Title Deed Lands (TDLs), where the bulk of high value crops and plantations are grown (citrus, sugarcane and forestry) are characterized by high levels of investment, irrigation, and high productivity.
The Swazi economy
is very closely linked to the South African economy, from which it receives over 90 percent of its imports and to which it sends about 70 percent of its exports. Swaziland’s other key trading partners are the United States and the EU, from whom the country has received trade preferences for apparel exports to the United States (under the African Growth and Opportunity Act (AGOA), and for sugar (to the EU). Under these agreements, both apparel and sugar exports did well, with rapid growth and a strong inflow of foreign direct investment. Textile exports grew by over 200 percent between 2000 and 2005, and sugar exports increased by more than 50 percent over the same period. The recently concluded Investment Climate Assessment (ICA) provides some positive findings, namely that Swazi firms are among the most productive in Sub-Saharan Africa.
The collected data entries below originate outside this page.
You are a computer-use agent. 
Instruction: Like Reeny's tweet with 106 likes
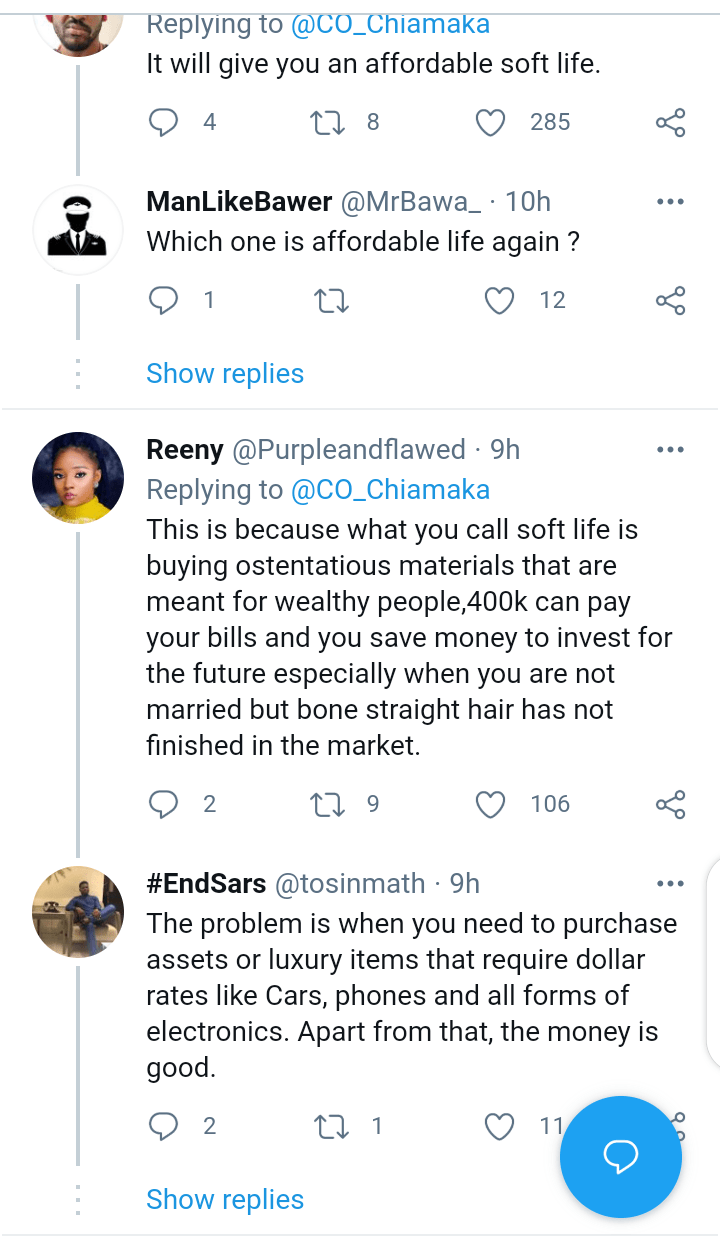click(x=490, y=804)
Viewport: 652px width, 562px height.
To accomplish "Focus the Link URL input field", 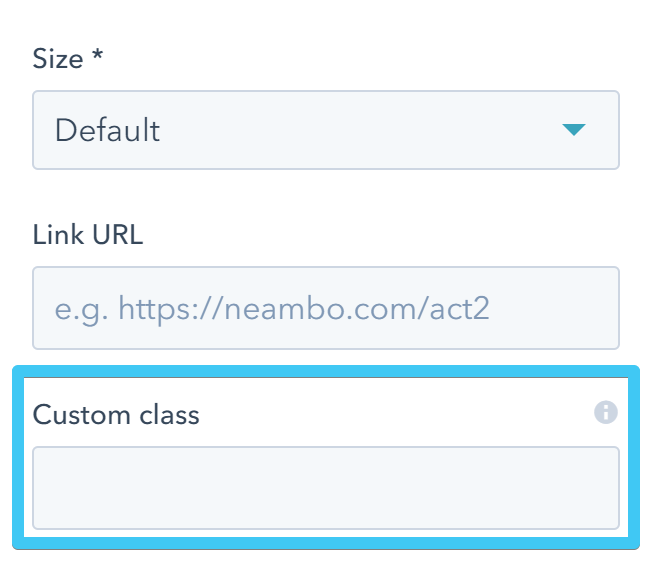I will click(325, 307).
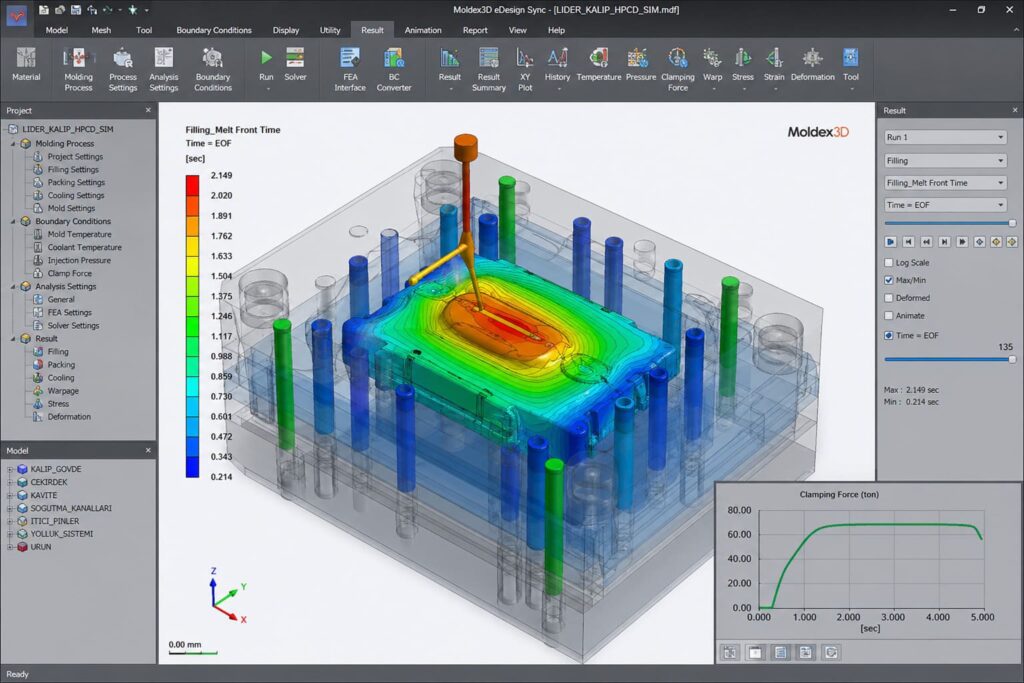The image size is (1024, 683).
Task: Open the Run 1 dropdown
Action: (945, 137)
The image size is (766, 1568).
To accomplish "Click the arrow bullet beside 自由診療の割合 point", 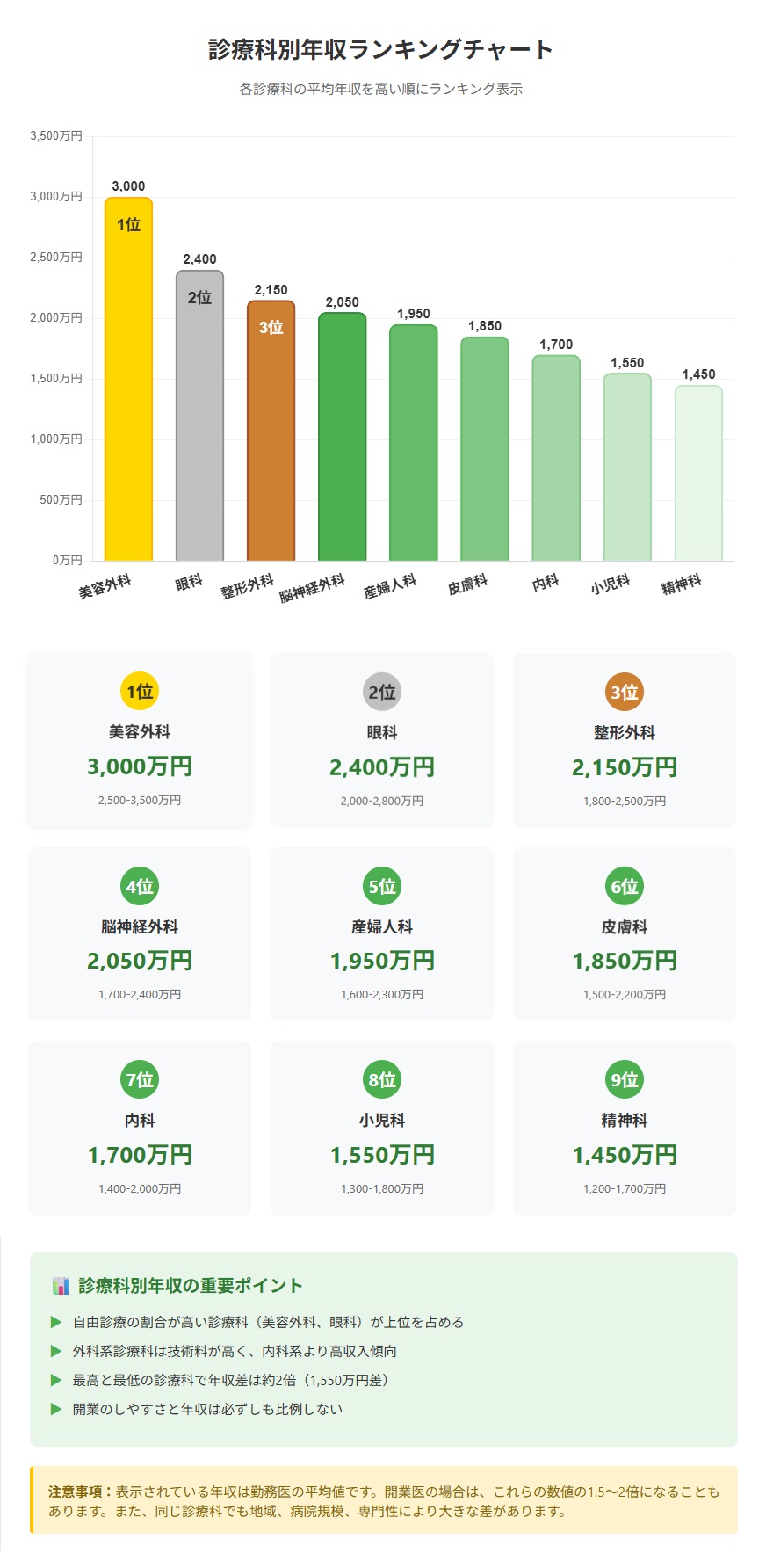I will tap(56, 1322).
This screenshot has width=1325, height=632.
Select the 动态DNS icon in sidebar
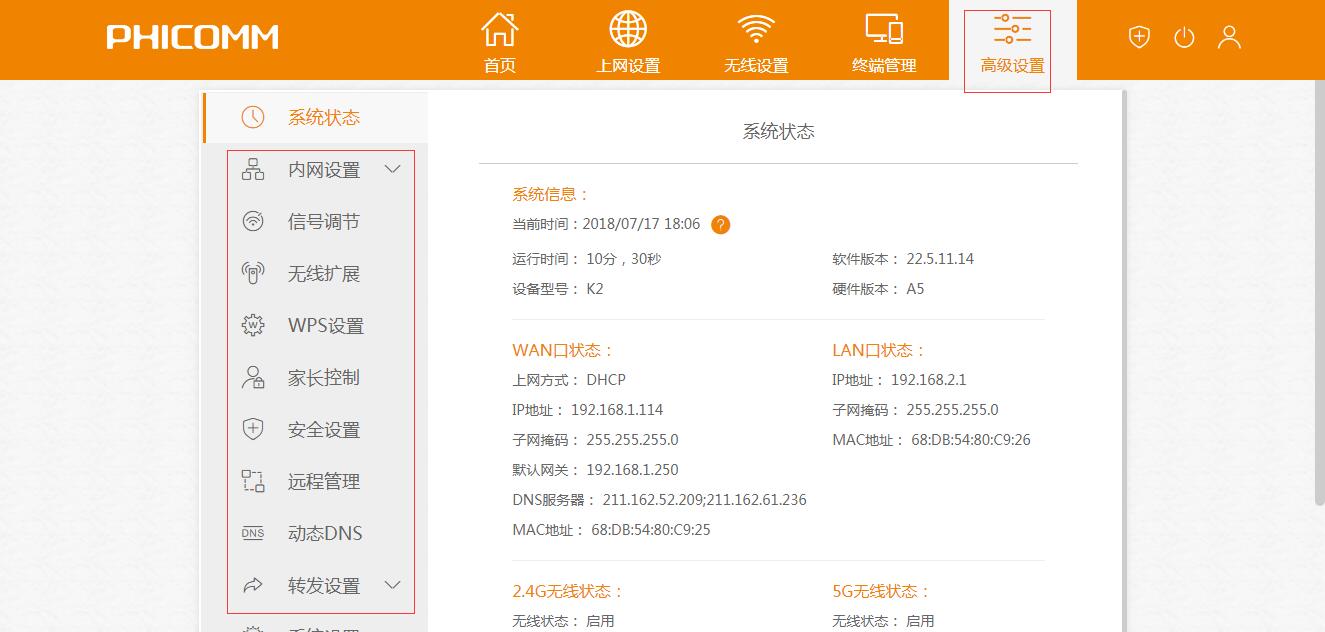[254, 533]

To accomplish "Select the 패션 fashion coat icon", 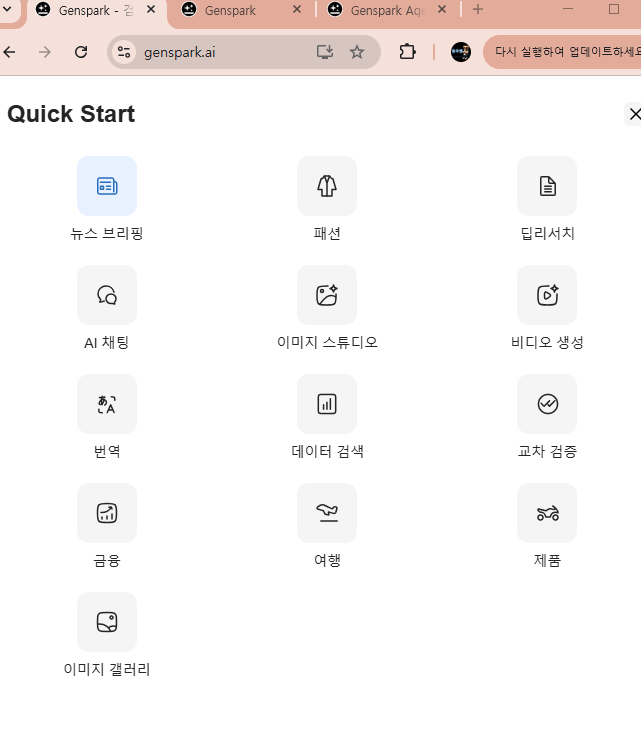I will (327, 186).
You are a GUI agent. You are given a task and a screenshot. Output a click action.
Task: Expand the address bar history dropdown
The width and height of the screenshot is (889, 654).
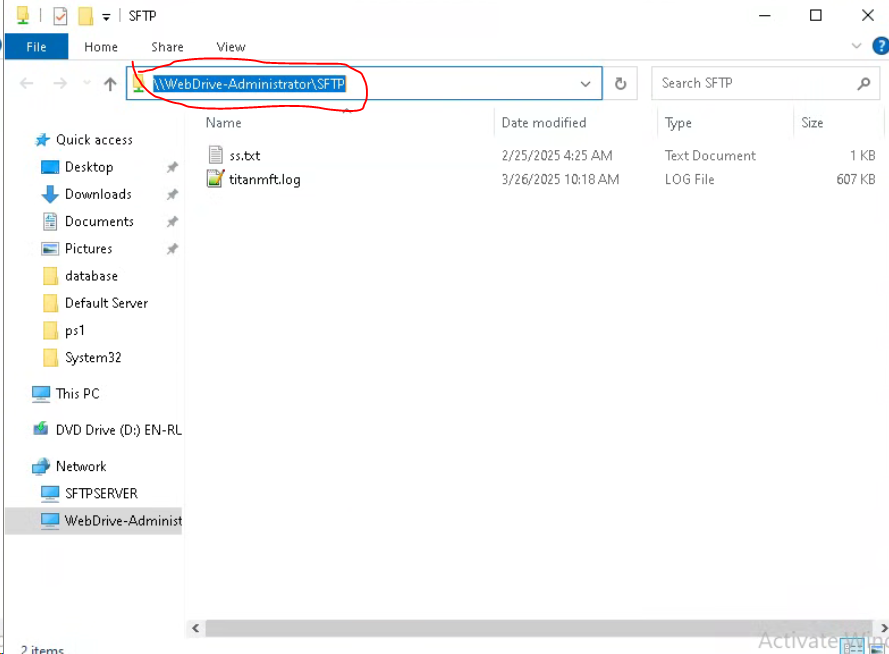click(586, 84)
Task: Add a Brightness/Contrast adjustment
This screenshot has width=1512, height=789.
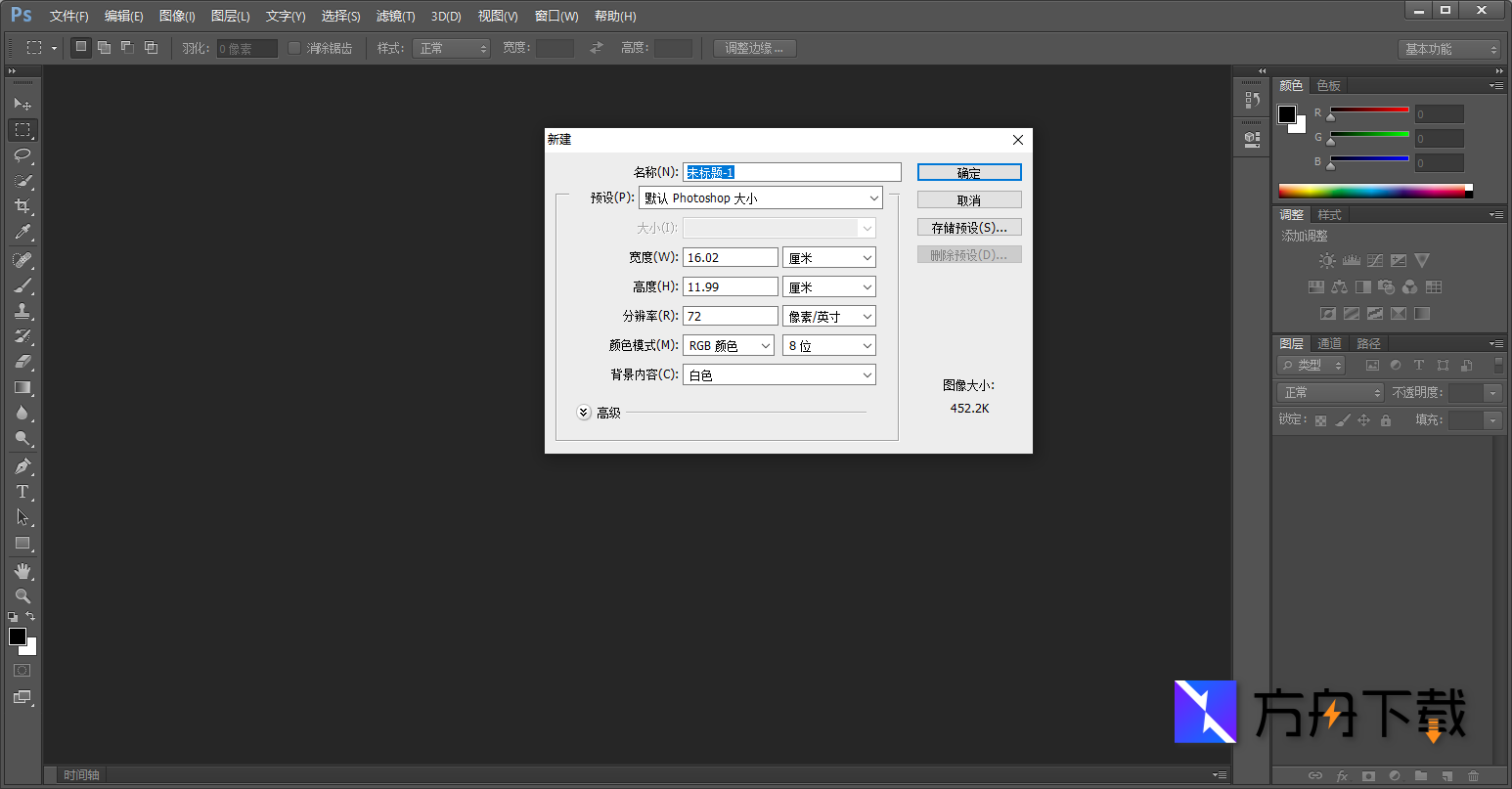Action: [x=1327, y=260]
In addition, the country has a long established free enterprise economy, political and economic stability as well as a safe and secure location for business, family and property. Institutional support services are available from well established international firms.
Competitively priced utilities such as water, electricity, telephone and postal services are readily available. Foreign exchange and international money transfers are provided through the international commercial banks operating in the country. Capital goods and raw materials enter the country free of customs and excise duties.
The Manufacturing and Processing sectors
have been the major contributors to the economic growth and the government is committed to increasing its contribution through a variety of incentives. In addition, Tourism, Agriculture and Natural Resources have been identified as having potential for driving economic development and are also eligible for government support.